SCIENCE frames (crires_spec_jitter)
DPR.CATG = SCIENCE, DPR.TYPE = OBJECT, DPR.TECH = SPECTRUM,DIRECT,OTHER or
DPR.CATG = SCIENCE, DPR.TYPE = OBJECT, DPR.TECH = SPECTRUM,DIRECT,JITTER or
DPR.CATG = SCIENCE, DPR.TYPE = OBJECT, DPR.TECH = SPECTRUM,NODDING,OTHER or
DPR.CATG = SCIENCE, DPR.TYPE = OBJECT, DPR.TECH = SPECTRUM,NODDING,JITTER

[sci.png]
Raw science frame (at one nodding position)

Recipe. The pipeline recipe crires_spec_jitter performs the full reduction of science and standard star frames. The following steps are applied:

  • dark subtraction
  • correction for detector non-linearity
  • flat-fielding
  • combination of nodding exposures
  • spectrum extraction
  • wavelength calibration
  • calculation of instrument throughput, etc. (spectro-photometric standards only).

Dark subtraction. Dark subtraction is performed on each input raw frame if a master dark (PRO.CATG = CALPRO_DARK) is provided. This is usually only needed for DIRECT observations (no nodding).

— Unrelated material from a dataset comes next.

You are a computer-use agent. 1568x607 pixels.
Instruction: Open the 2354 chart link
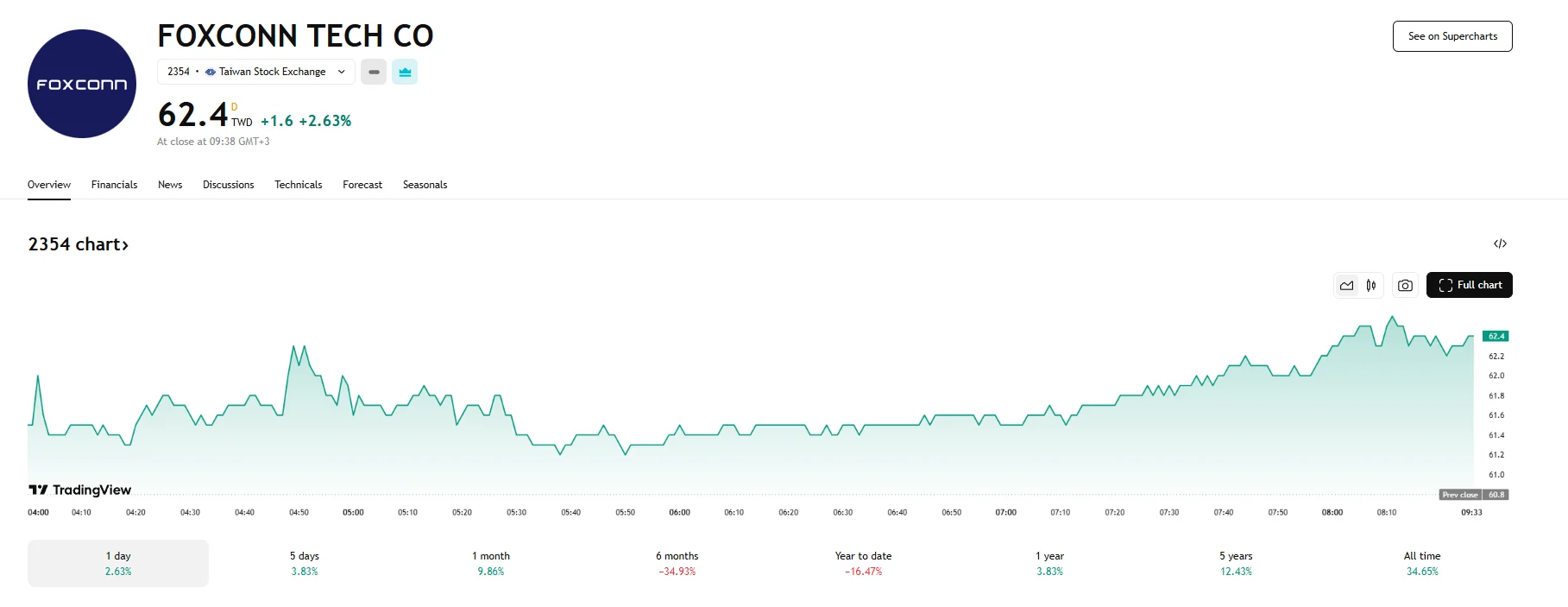pos(78,243)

Non-linearity. Correction for non-linearity is performed if the coefficient images from detmon_ir_lg are provided (PRO.CATG COEFFS_CUBE, which has the A, B, and C images). That recipe uses a series of flats with increasing exposure level and fits the function

signal = A + B * DIT + C * DIT^2

for each pixel. Assuming that the detector is linear for small exposure levels, then the first derivative of the measured and the true signal are the same. Together with signal_true(DIT=0) = 0, this gives signal_true = B * DIT. Insertion into the equation above results in

signal = A + signal_true + C/B^2 * signal_true^2.

Finally, this gives the correction for each pixel:

signal_true = (-B^2 + B^2 * sqrt(1 - 4*C*(A-signal)/B^2)) / (2*C).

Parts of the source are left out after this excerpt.